▶ [ЗАДАНИЕ] Допиши рассказ об Одессе, начиная сразу после его последнего предложения.

▶ [ТЕКСТ]
◆ ◆ ◆ ◆ ◆ ◆ ◆

Жемчужина у моря

               
   Об Одессе сказано и написано так много и красиво, что добавить, как говорили когда-то одесситы, что-то особенного, у меня практически нет никаких шансов. И всё же я попытаюсь.

   На берегу большого черноморского лимана Куяльник, отделённого от Одессы  широкой трёхкилометровой пересыпью в советские времена находился филиал всесоюзного тракторного научно-исследовательского института «НАТИ». Здесь проводились ведомственные испытания перспективных моделей тракторов «Беларусь». Вот по делам служебным я и провёл в небольшом институтском посёлке и ближайших к нему совхозах в общей сложности не один месяц.
 
    В Одессе бывал часто.  Хорошо познакомился с главными достопримечательностями этого самобытного города. Мне повезло видеть «жемчужину у моря» в разное время года. Не буду оригинальным. Повторю хорошо известное – особенно она хороша весной. Когда, гуляя по Приморскому бульвару среди цветущих каштанов и благоухающих цветов, испытываешь ни с чем не сравнимое, подлинное наслаждение.

  Несколько раз посещал оперный театр. Очень красивое здание. Оно было построено ещё в начале XIX века. Кстати сказать, много лет спустя в Вене я увидел его увеличенную копию.

   Что касается непосредственно одесского оперного искусства, то особого впечатления оно на меня не произвело. Хотя, если честно, я не большой поклонник оперы. А вот на спектакли с очень популярным тогда артистом Михаилом Водяным в театр музыкальной комедии ходил с несравненно большим удовольствием.

   Разумеется, знаменитые одесские пляжи Аркадия, Лузановка и другие не остались без моего внимания. Ездил туда на трамвайчике купаться и загорать. И всё же Одесса известна не столько достопримечательностями и пляжами, сколько своим неповторимым необычайно колоритным юмором.

   Центром его средоточия, бесспорно, является «Привоз». Популярнейший одесский базар. Здесь можно было в самых, что ни на есть, натуральных условиях услышать такой цветастый народный юмор, до которого некоторые современные профессиональные юмористы ещё не доросли.

   Вот пара анекдотов, которые всплыли в памяти. Я услышал эти забавные миниатюры не на «Привозе», но что в Одессе – точно.
   
   1. На одесском причале двое пьяненьких мужичков в грязных лохмотьях торгуют сушеной воблой. В это время по трапу причалившего океанского лайнера спускается высокий стройный красавец-негр в великолепном ослепительно белом костюме.

◆ ◆ ◆ ◆ ◆ ◆ ◆

▶ [ИСХОДНЫЕ МАТЕРИАЛЫ]
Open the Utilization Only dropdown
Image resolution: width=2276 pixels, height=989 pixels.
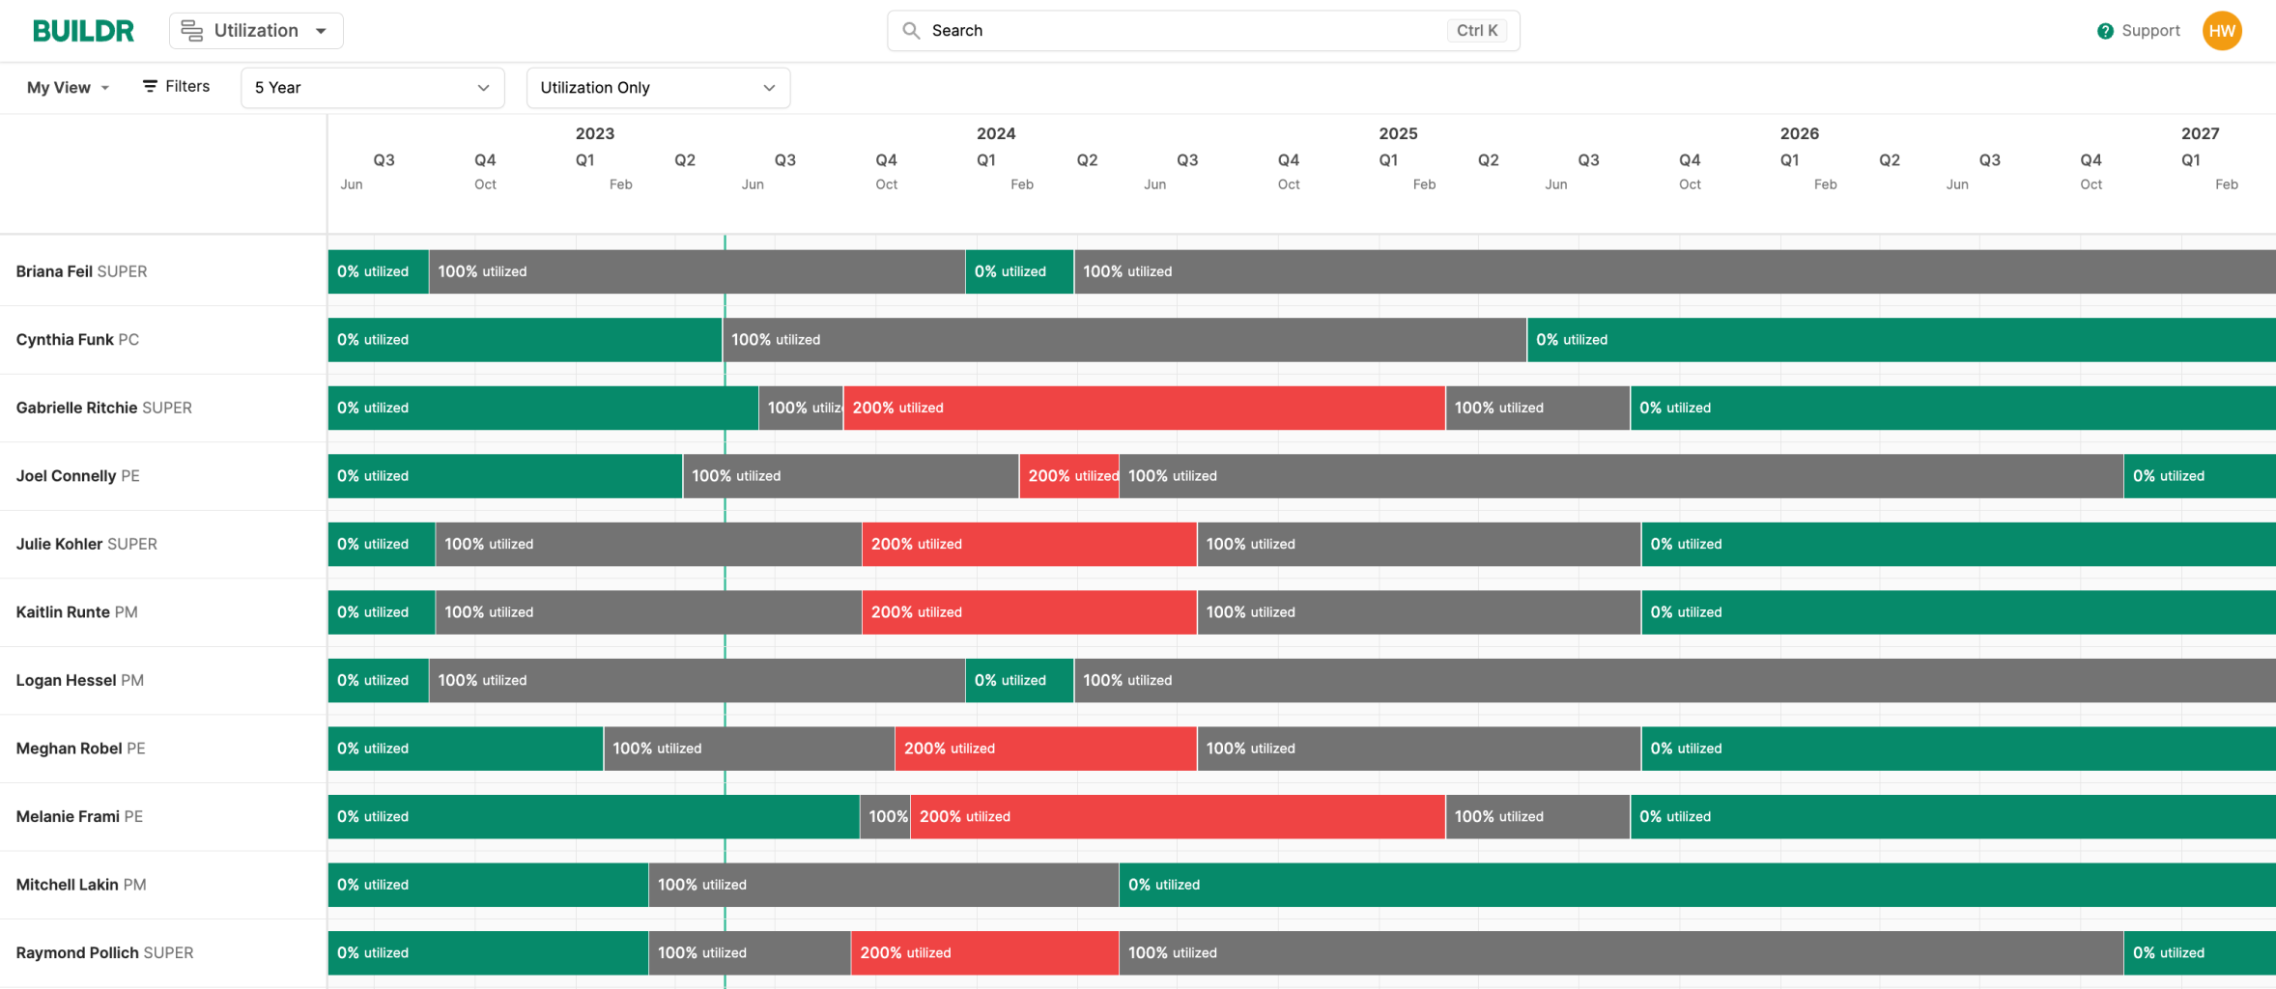658,87
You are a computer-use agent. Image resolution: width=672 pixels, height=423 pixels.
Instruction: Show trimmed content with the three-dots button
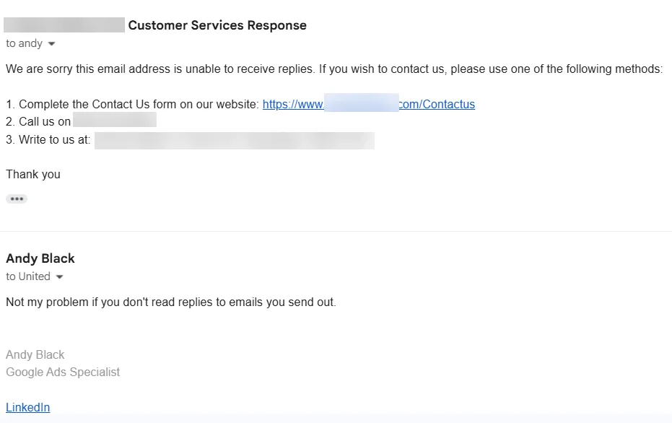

◆ ◆ ◆ ◆ ◆ ◆ ◆

▶ [РЕЗУЛЬТАТ]
Увидев его, один из торговцев, говорит другому, протягивая ободранный плащ: «Жора, ты только посмотри, какой дикарь к нам приплыл. Подержи мой макинтош, я ему навешаю рыбы».

  2. Старый одесский биндюжник впервые отправляет сына в самостоятельную поездку. Перед тем как вручить отпрыску упряжку лошадей, устраивает ему экзамен.
    Отец – «Вот, скажи, к примеру, ты в один у степу. Сломалась ось у колеса. Шо будешь делать?»
   
    Сын – «Поищу железный прут».

    Отец – «Прута нема».

    Сын – «Поищу кол».

    Отец – «Кола тож нема».

     Сын – «Поищу верёвку».
      
      Отец – «И верёвки нема».
   
Потенциал знаний у сына исчерпан до дна:

      «Папа, ну так скажи жеж, шо мне делать у степу!» И старый еврей отвечает:
    
 «Ну что я могу сказать, тебе сынок, таки тяжело что-то найти у степу!»      
 
   Юмор в Одессе встречался повсеместно. Порой в местах самых неожиданных. О ракурсе, под которым нужно было смотреть на знаменитую бронзовую фигуру Дюка Ришелье на Приморском бульваре, чтобы правильно понять замысел скульптора, говорить не буду. Об этом давно хорошо известно.

   А вот на другой, не менее поразительный курьёз, народ почему-то обращал тогда меньше внимания. Вот о нём расскажу поподробнее.
 
   В Одессе, по крайней мере, до 1989 года, существовала улица имени Рабиновича, то бишь Шолом-Алейхема. Не знаю, возможно, что и до сих пор её так называют. Весьма приличная улица, которая начиналась у ж/д вокзала и вела к центру города.

   В те, не самые лучшие для евреев времена, данный факт сам по себе являлся уже достаточно примечательным. А вот если пройти пару кварталов по улице народного еврейского писателя в сторону центра, то можно было увидеть нечто ещё более неординарное.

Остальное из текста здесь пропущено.